TASK DESCRIPTION: An exact copy, beginning at the line containing "Open the Anywhere app source dropdown" and ending at the final line of the records that follow, is the answer; it has no pictures and no other text.

===== EXTRACTED INFORMATION

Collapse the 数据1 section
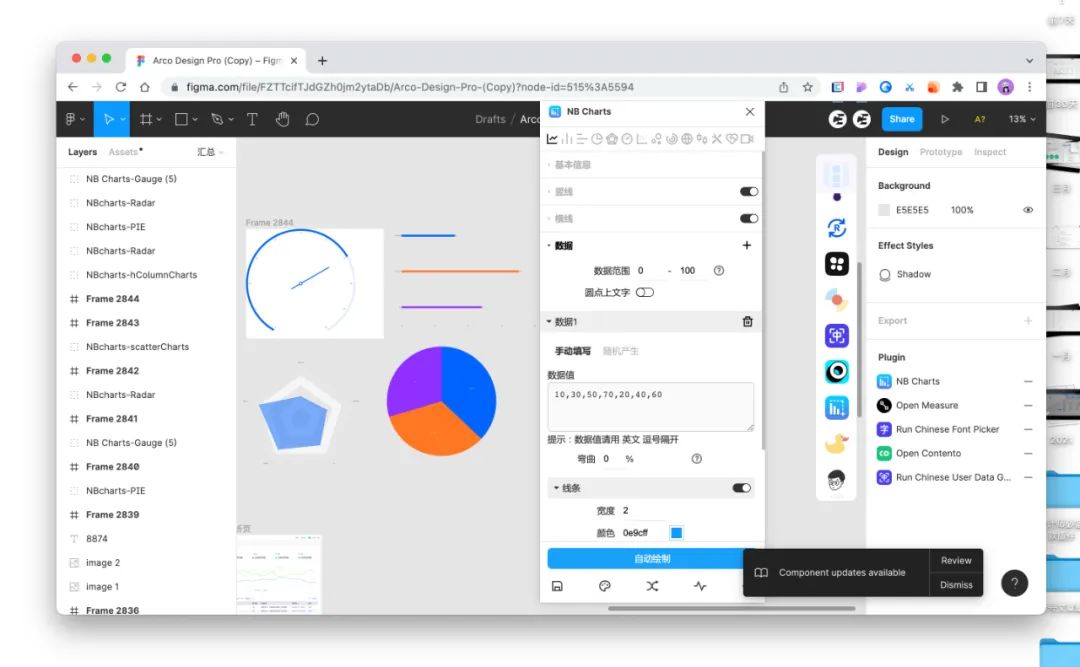The height and width of the screenshot is (667, 1080). click(x=549, y=322)
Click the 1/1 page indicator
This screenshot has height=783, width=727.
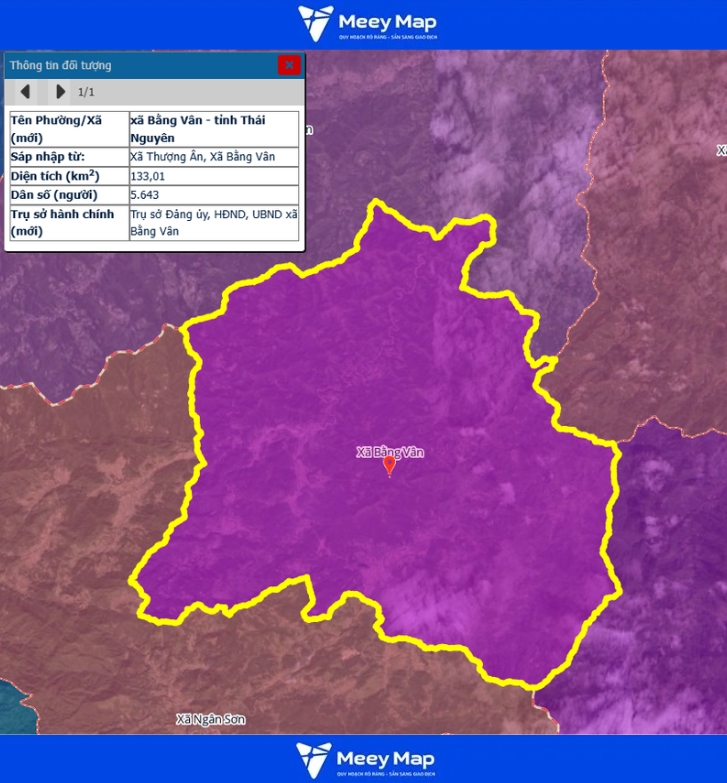86,92
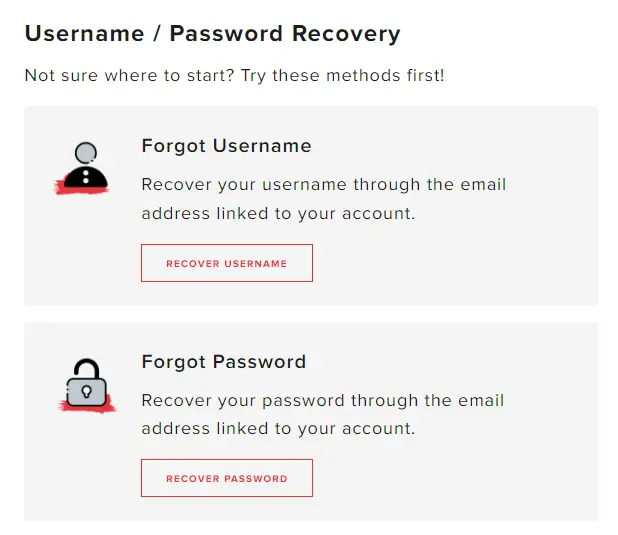The image size is (618, 535).
Task: Click the black body of the user icon
Action: pyautogui.click(x=86, y=177)
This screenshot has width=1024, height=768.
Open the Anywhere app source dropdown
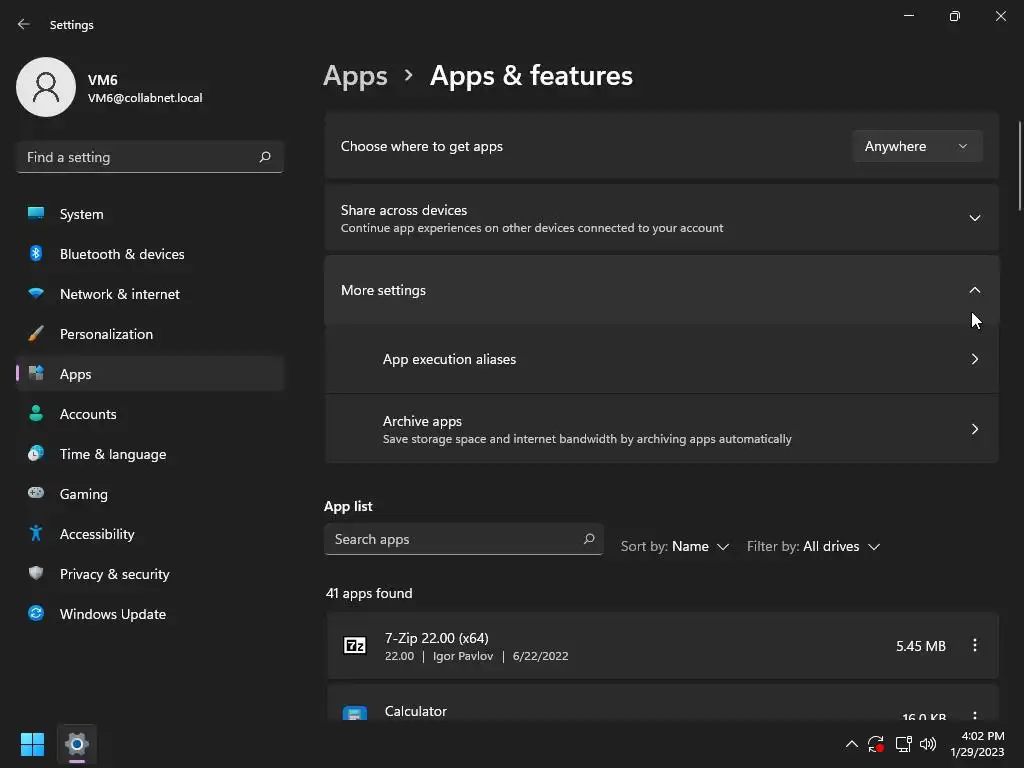click(x=916, y=146)
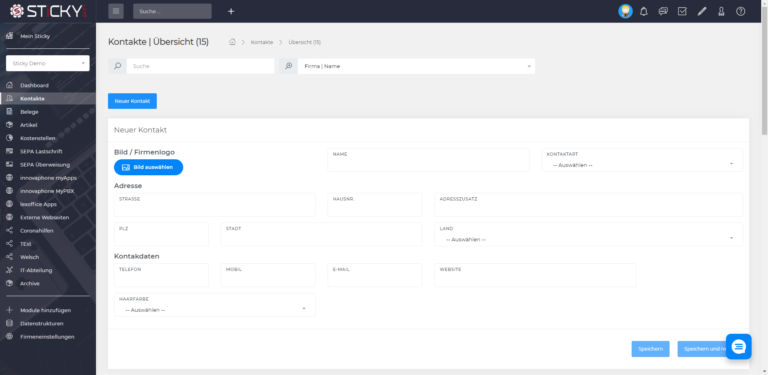Click the plus icon next to top search
This screenshot has height=375, width=768.
pos(231,11)
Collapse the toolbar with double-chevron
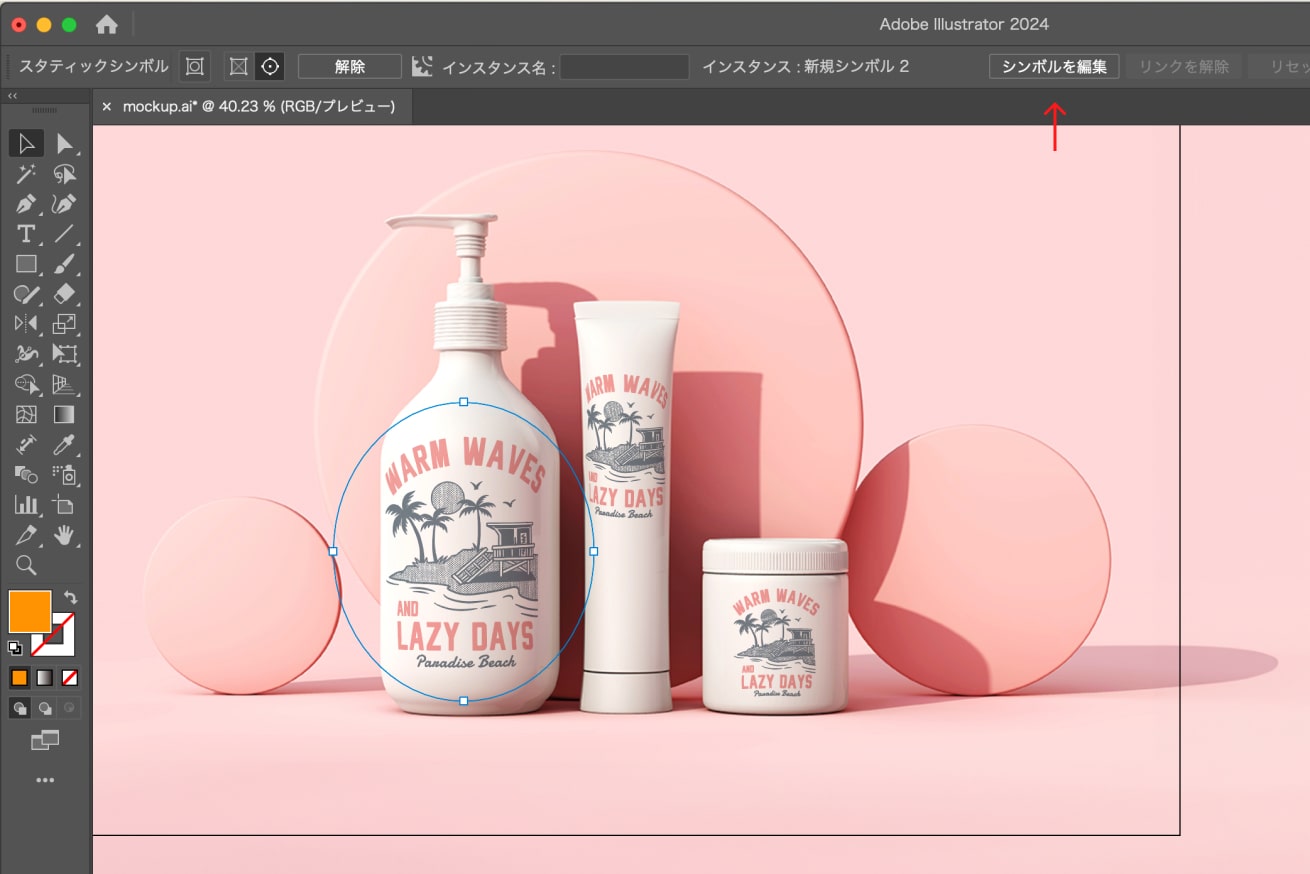 (12, 96)
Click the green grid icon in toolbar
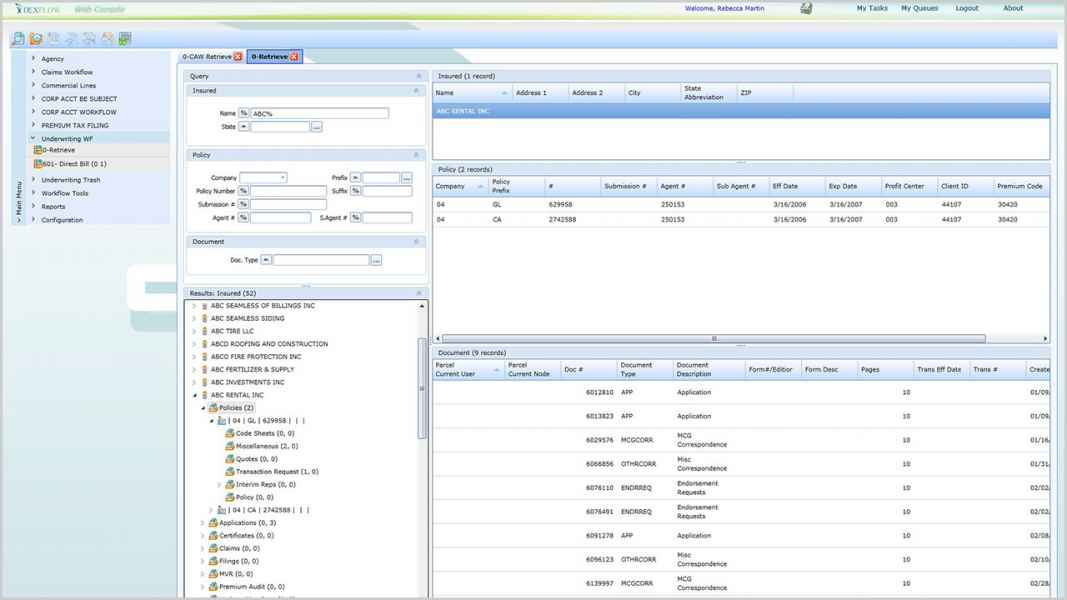 coord(125,39)
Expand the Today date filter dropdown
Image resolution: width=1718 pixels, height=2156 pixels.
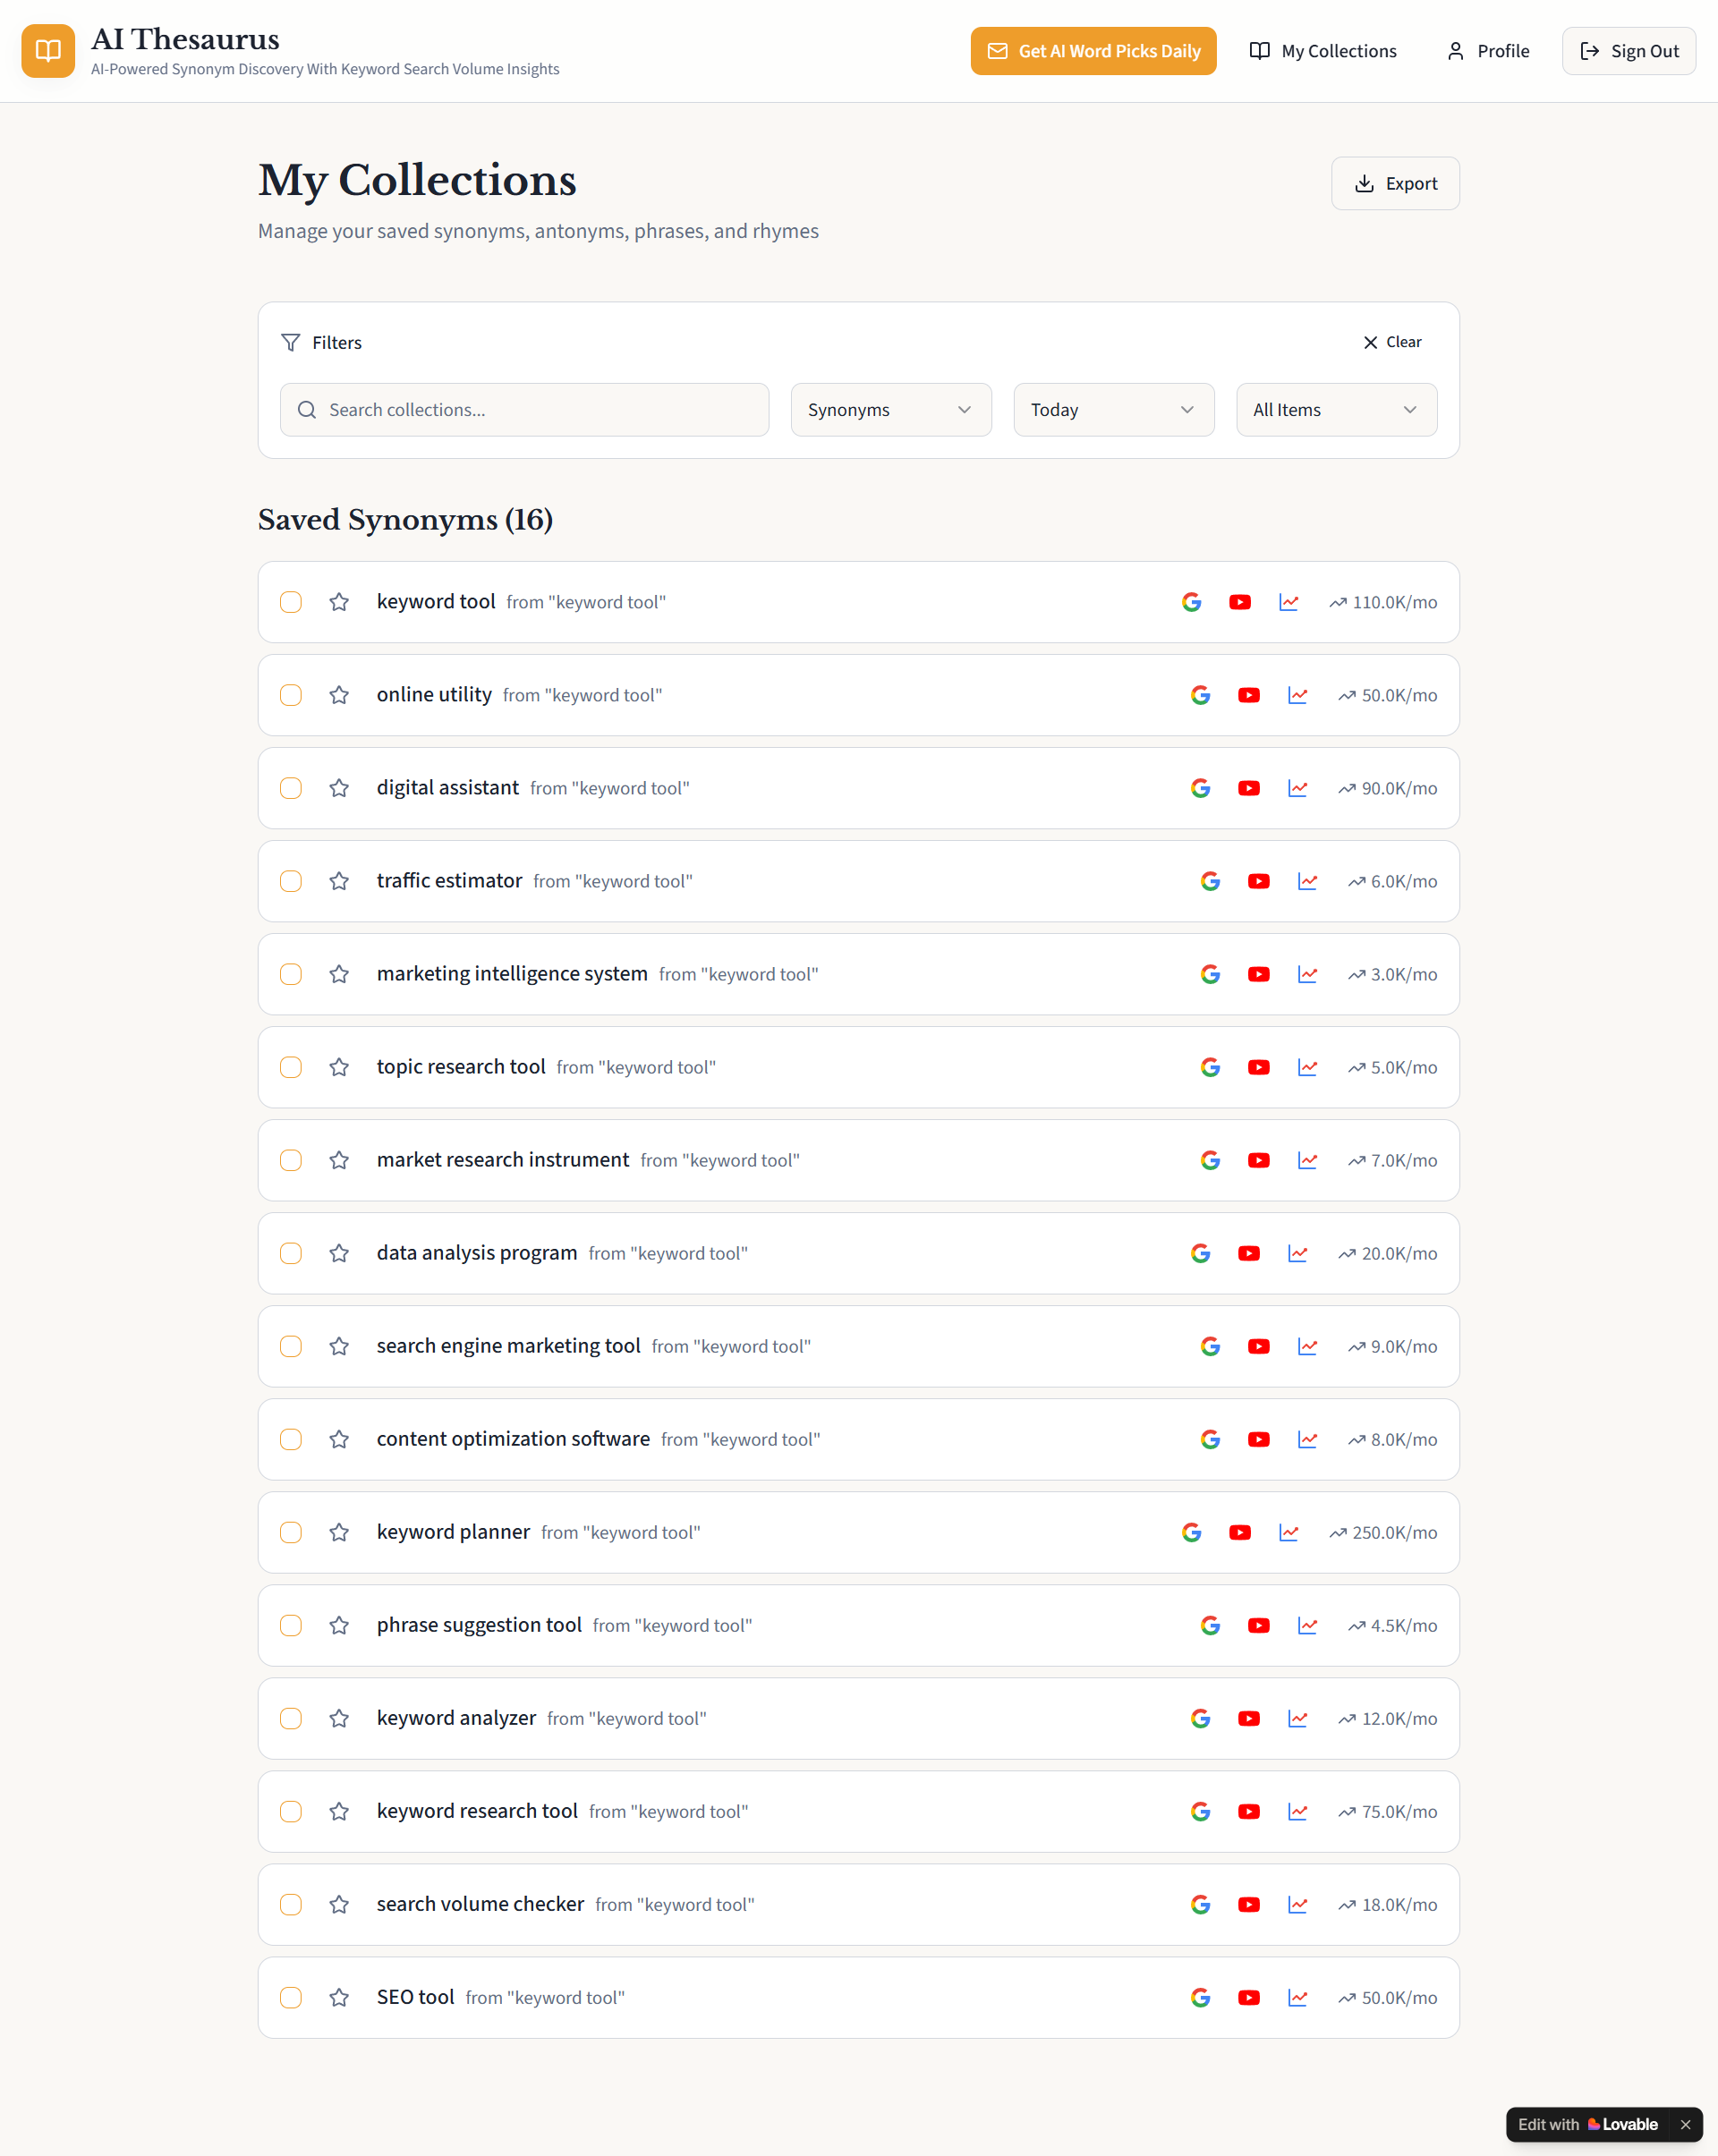(1113, 409)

==========

ANSWER FOR THE TASK:
Open the Anywhere app source dropdown
click(x=916, y=146)
Click the plus icon next to top search
This screenshot has height=375, width=768.
pos(231,11)
Collapse the toolbar with double-chevron
 (12, 96)
Click the green grid icon in toolbar
 coord(125,39)
Expand the Today date filter dropdown
Image resolution: width=1718 pixels, height=2156 pixels.
(1113, 409)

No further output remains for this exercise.